— start ARTICLE —

Finding a small business lawyer is way more difficult than dating! Not only do you have to get along with your small business attorney, but they have to be really good at what they do too!
So what is a small business owner to do when there are countless small business lawyers to choose from?
California Small Business Lawyer: 800-484-4610
Step 1: Find Small Business Attorney in Your Area
Find small business attorneys in your area who specialize in either small businesses or your particular industry. You can find lawyers using one of two methods:
Search Online Legal Directories
There are a number of legal directories that break attorneys down into areas or specializations. Compare listings for your city or region against business attorneys who specialize in your industry or working with small businesses. If you’re in California, a good place to start is the California Office of Small Business and DVBE Services. Also, you may search at Findlaw Small Business Lawyer Directory.

— end ARTICLE —

SET TASK 1:
According to the article on finding a small business lawyer, where is a good place for someone in California to start?
SET TASK 2:
Quote the small business lawyer article word for word, from "California Small Business" up to and including "Business Lawyer Directory.".

— start DATASET EXCERPT —

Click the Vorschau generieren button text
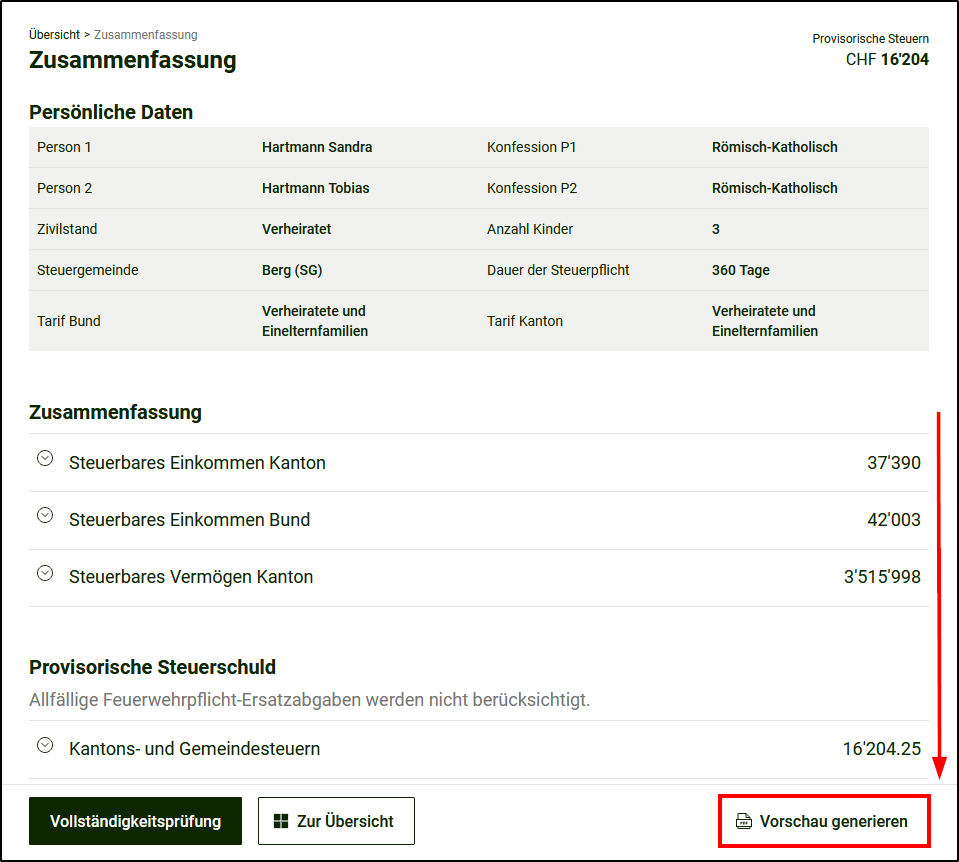 pos(833,822)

— end DATASET EXCERPT —

COMPLETE RESPONSE 1:
The California Office of Small Business and DVBE Services.

COMPLETE RESPONSE 2:
California Small Business Lawyer: 800-484-4610
Step 1: Find Small Business Attorney in Your Area
Find small business attorneys in your area who specialize in either small businesses or your particular industry. You can find lawyers using one of two methods:
Search Online Legal Directories
There are a number of legal directories that break attorneys down into areas or specializations. Compare listings for your city or region against business attorneys who specialize in your industry or working with small businesses. If you’re in California, a good place to start is the California Office of Small Business and DVBE Services. Also, you may search at Findlaw Small Business Lawyer Directory.